**やること:**
下にある、DellによるEMC買収についての記事の続きを書いてもらえますか。記事の最後の文の次から書き始めてください。

**ページ本文:**
======

米VMwareの親会社である米EMCを米Dellが買収することで、VMwareのエンドユーザーコンピューティング事業にどんな影響が及び、また米Citrix Systemsの立場がこの買収でどう変化するのか。
米Dellは2015年10月中旬、IT業界ではかつてない規模の賭けに打って出た。米EMCと米VMwareを買収したのだ。これは大きなリスクを伴う動きであるが、従来型のITベンダーであるDellがモバイル市場で巨大な影響力を獲得することになりそうだ。
DellによるEMCの買収金額は670億ドル。これはIT業界で過去最大の買収規模だ。買収対象には、EMCの子会社であるVMwareも含まれる。
VMwareは今後もDellおよびEMCから独立した公開企業として存続し、EMCはDellに吸収合併される。3社の最高経営責任者(CEO)は、メディアとアナリスト向けの電話会見の中で「少なくともEMCとVMwareの経営幹部は現職にとどまる」と述べた。これはVMwareが合併の影響を受けないという意味に受け取れるが、同社のパット・ゲルシンガーCEOは変化の可能性があることを示唆した。
「この買収でVMwareと提携企業の関係が変化するのか」という質問に対して、ゲルシンガー氏は「VMwareの主要な提携企業はDellの主要な競争相手である。その中には米Hewlett-Packard(HP)や中国Lenovoなども含まれる。だが今日のIT業界においては、企業が互いに競争する一方で提携を結んでいるというのは、よくあることだ」と答えた。
「相互の提携を深める一方で競争にコミットするつもりだ」と同氏は電話会見で語った。
会見で明らかにされた計画が変更される可能性や、VMwareと他社との提携関係が将来も維持される可能性については、現時点では不明だ。
米調査会社Moor Insights and Strategyのパトリック・ムアヘッド社長兼主席アナリストは「DellとVMwareの製品の連係が強化されれば、興味深い状況になるだろう」と話す。
同氏によると、例えば「AirWatch」で使われているVMwareのエンタープライズモビリティ管理(EMM)ツールがDellの製品と連係すれば、他社製品との連係が弱まる可能性があるという。
「VMwareは誰とでも仲良くしたいのだ」とムアヘッド氏は語る。「この合併で両社の製品の連係が深化し、強力な製品が生まれる可能性がある。だがこれはVMwareと米AirWatchの優位を揺るがすことになるかもしれない」

======

**提供データ:**
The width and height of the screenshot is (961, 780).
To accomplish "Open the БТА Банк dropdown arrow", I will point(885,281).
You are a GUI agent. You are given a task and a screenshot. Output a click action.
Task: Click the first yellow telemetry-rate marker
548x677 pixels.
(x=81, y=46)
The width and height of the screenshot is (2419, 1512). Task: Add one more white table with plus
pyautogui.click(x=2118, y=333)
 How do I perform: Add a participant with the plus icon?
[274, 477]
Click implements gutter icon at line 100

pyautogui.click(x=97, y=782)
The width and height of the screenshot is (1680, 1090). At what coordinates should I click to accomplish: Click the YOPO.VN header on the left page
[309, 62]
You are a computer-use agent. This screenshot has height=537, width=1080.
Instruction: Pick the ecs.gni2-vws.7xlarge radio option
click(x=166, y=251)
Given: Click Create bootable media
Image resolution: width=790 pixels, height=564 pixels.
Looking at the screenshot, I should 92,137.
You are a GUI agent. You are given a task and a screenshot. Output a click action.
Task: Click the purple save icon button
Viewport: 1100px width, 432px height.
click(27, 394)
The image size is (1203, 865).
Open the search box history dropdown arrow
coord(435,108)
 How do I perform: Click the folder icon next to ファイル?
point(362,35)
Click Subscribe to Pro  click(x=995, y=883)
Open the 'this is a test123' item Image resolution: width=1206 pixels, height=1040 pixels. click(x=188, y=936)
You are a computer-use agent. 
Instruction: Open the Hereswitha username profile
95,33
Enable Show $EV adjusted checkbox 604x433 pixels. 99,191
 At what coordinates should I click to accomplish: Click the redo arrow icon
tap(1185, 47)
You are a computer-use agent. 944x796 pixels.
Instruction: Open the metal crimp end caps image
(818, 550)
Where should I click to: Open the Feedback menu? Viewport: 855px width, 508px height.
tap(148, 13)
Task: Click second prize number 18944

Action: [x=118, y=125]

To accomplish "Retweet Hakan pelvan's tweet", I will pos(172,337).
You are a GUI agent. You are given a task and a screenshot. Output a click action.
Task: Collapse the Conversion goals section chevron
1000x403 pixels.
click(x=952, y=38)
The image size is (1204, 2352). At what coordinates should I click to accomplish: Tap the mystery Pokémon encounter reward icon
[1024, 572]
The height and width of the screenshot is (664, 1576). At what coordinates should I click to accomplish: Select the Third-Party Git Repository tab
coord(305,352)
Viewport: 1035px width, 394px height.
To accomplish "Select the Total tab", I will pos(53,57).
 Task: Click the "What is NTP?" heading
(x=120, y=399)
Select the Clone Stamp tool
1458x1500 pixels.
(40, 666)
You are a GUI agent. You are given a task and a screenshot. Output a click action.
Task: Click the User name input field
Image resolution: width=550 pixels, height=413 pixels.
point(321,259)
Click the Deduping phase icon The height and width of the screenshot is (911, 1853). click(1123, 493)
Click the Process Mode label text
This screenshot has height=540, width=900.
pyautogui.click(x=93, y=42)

======

**結果:**
PC事業で名を上げたDellは、クラウドや仮想化、「as-a-Service」製品(DaaS、SaaSなど)など、進化を続けるIT分野で具体化したトレンドや新技術に対応しようとしてきた。
今回の買収の主眼はEMCのストレージ事業にあるが、VMwareの獲得も注目すべき側面であることは間違いない。VMwareはデスクトップ仮想化で非常に有名な企業であり、EMM分野で最大手の1社であるAirWatchを傘下に保有している。
Dellの創業者であるマイケル・デルCEOは電話会見の中で、2016年半ばに買収が完了した後で同社が手に入れる「顧客リーチ」に何度も言及した。顧客リーチが拡大することで、同社は「エンタープライズソリューションの巨大企業」になるという。
「AirWatchに関してもわれわれは興奮している」とデル氏は会見で述べた。「当社にはシステムインテグレーターコミュニティーの中で素晴らしいパートナーがいる。各社の製品ポートフォリオを結合して生まれる強みを生かせば、この買収はわれわれに大きな市場機会をもたらす」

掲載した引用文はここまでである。